## Exercise
From the records that follow, copy every line in which "will" appears.

## Dataset content
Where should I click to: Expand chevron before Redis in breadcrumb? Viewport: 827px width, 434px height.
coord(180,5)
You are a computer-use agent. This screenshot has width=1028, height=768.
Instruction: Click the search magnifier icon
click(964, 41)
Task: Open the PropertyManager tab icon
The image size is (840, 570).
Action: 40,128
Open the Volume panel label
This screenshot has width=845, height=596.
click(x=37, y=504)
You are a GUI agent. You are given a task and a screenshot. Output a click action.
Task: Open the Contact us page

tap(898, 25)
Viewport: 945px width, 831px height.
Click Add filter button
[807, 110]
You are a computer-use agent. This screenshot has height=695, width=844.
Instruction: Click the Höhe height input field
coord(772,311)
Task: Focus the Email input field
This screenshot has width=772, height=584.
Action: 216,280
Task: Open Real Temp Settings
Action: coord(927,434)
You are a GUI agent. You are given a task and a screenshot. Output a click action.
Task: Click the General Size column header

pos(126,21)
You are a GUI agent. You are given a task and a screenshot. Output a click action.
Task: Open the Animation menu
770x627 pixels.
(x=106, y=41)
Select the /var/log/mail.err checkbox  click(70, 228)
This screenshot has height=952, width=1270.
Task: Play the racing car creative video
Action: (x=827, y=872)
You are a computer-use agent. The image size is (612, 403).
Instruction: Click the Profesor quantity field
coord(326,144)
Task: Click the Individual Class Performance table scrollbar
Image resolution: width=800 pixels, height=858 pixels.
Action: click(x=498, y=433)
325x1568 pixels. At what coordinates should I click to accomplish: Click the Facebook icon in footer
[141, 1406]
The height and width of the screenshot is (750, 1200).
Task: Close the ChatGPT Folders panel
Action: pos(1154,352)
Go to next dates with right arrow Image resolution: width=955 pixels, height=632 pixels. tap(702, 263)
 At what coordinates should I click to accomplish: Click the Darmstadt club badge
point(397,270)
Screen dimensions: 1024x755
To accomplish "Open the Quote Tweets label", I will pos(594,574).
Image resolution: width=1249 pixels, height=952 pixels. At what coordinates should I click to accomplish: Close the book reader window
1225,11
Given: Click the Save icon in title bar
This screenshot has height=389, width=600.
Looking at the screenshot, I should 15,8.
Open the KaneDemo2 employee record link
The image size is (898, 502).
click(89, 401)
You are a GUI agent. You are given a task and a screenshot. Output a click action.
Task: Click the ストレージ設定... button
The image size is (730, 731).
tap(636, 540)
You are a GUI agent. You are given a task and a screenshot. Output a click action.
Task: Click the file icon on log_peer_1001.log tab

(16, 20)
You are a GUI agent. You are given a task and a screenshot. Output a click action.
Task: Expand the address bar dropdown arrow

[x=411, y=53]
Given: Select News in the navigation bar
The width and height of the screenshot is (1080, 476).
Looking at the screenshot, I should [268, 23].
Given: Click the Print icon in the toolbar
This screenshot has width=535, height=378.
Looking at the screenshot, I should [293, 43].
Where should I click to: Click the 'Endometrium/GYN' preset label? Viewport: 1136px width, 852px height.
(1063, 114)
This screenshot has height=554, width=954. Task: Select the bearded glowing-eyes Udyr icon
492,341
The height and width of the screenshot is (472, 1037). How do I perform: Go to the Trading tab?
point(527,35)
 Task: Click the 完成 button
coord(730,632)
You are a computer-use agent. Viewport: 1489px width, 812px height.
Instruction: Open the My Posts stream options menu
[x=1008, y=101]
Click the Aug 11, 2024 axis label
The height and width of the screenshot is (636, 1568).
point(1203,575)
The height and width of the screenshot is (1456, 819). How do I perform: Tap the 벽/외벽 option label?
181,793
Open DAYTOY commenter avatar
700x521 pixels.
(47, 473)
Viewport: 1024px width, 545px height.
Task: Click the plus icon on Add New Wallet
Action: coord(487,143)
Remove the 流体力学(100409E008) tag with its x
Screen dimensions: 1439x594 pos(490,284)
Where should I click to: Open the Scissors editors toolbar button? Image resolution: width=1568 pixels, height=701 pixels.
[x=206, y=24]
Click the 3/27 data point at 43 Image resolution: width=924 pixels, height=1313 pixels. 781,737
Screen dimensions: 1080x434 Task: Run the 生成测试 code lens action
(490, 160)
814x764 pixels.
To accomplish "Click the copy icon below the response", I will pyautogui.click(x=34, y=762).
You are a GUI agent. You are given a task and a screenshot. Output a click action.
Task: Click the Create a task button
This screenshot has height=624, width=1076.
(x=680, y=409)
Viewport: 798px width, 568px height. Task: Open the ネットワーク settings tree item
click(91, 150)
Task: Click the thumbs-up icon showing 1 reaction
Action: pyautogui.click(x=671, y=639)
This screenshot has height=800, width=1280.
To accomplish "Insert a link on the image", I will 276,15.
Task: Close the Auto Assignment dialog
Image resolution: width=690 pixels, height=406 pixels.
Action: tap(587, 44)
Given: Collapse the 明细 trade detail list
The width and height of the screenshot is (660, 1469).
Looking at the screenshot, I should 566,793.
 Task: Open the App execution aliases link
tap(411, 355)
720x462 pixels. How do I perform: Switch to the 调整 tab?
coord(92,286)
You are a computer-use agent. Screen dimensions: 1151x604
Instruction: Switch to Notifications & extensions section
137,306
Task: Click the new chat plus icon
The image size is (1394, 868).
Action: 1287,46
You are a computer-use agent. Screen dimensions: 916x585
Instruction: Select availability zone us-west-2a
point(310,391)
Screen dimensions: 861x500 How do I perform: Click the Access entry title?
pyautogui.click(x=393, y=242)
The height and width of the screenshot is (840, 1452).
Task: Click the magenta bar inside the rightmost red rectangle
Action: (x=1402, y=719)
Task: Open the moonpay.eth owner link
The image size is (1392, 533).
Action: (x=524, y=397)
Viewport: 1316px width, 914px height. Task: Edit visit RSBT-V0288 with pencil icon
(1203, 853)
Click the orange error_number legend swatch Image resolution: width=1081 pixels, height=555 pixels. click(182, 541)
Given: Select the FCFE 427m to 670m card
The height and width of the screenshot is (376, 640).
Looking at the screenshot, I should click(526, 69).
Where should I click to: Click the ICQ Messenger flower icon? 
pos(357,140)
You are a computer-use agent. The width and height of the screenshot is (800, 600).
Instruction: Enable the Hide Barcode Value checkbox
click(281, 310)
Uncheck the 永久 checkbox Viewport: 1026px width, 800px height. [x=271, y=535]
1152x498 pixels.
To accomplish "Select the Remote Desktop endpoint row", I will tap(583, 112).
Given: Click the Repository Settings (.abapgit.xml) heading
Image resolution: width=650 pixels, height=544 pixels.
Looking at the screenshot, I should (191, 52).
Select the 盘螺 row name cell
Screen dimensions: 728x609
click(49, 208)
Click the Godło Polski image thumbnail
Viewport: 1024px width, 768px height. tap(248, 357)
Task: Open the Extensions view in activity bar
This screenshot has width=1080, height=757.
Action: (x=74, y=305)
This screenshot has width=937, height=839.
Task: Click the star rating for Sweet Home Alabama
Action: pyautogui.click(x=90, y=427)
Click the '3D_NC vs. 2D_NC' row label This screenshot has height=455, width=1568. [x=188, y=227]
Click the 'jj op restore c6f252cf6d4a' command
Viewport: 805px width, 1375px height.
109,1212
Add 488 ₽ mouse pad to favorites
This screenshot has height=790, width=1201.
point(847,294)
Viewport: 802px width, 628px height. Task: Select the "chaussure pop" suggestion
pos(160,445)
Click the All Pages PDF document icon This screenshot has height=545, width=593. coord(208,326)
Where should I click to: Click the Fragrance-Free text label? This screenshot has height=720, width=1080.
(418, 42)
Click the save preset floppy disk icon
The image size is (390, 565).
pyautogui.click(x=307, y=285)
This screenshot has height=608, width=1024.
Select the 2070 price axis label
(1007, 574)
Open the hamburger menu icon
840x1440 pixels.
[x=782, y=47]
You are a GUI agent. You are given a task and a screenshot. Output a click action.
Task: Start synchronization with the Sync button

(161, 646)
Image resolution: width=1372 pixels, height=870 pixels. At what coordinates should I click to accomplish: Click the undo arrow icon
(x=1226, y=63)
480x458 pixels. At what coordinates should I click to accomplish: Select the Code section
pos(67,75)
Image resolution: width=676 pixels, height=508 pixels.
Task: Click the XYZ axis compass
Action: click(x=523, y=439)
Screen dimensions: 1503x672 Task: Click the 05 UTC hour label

## Output below
To accomplish "Open the Quote Tweets label", I will pos(594,574).
To accomplish "Click the copy icon below the response", I will pyautogui.click(x=34, y=762).
To accomplish "Insert a link on the image", I will 276,15.
To accomplish "Select the Remote Desktop endpoint row", I will tap(583, 112).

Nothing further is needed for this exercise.